#### Written exercise:
Copy the records word for word, from the line containing "The width and height of the screenshot is (903, 564)." through the last line of the records, without the pictures.

Data excerpts start

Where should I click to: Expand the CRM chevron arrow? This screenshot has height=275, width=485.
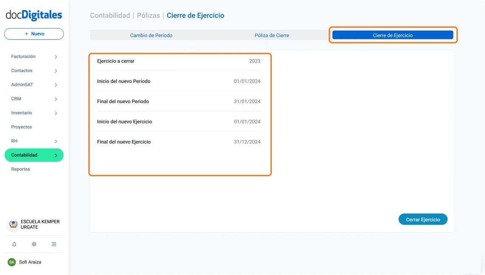56,99
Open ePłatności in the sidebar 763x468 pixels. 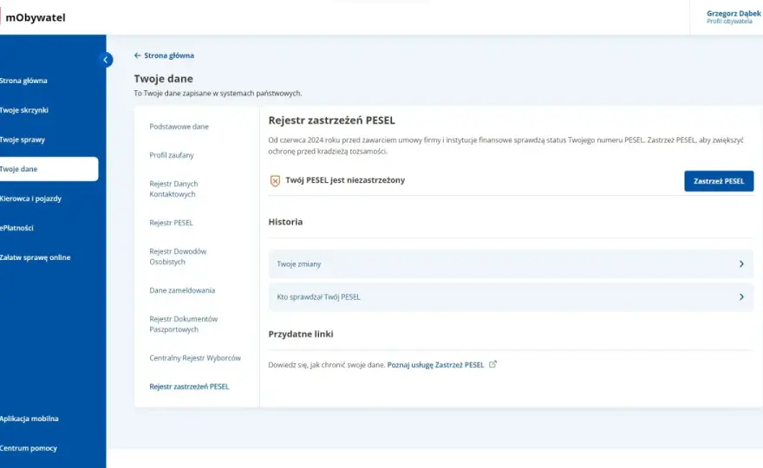point(16,228)
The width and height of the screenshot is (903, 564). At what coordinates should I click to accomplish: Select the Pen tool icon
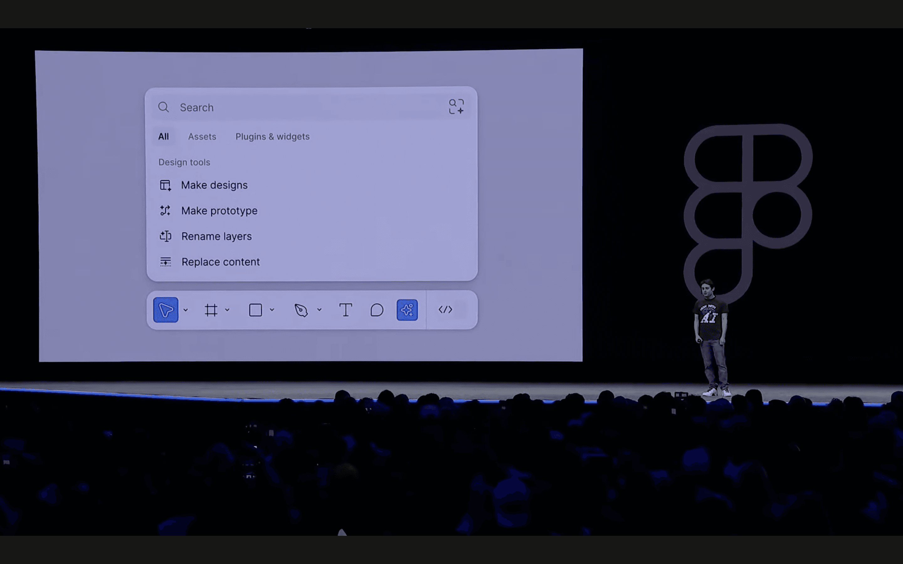[301, 310]
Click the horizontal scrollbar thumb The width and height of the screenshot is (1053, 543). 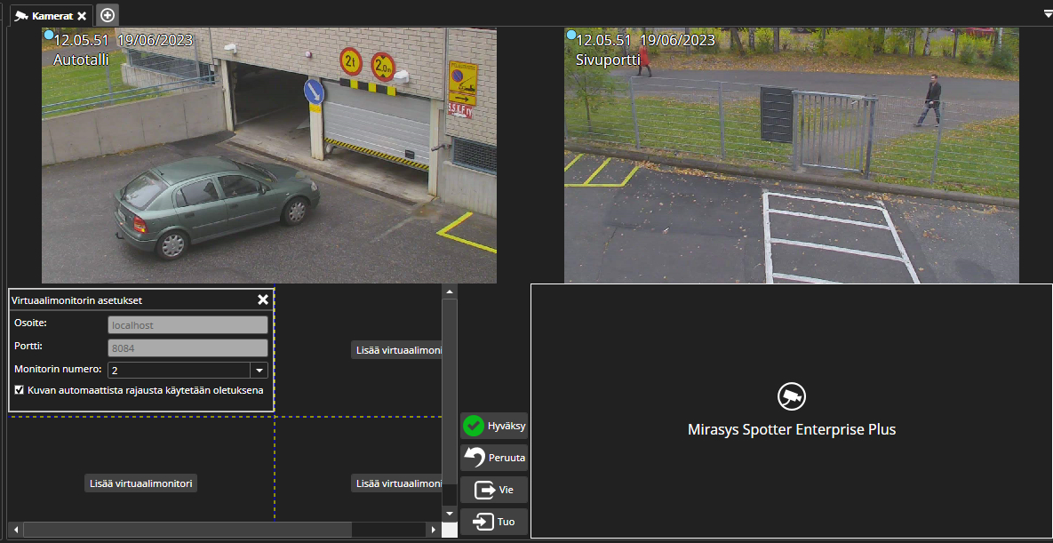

Data excerpts end

#### Exercise answer:
The width and height of the screenshot is (903, 564). At what coordinates should I click to accomplish: Select the Pen tool icon
[301, 310]
Click the horizontal scrollbar thumb The width and height of the screenshot is (1053, 543). 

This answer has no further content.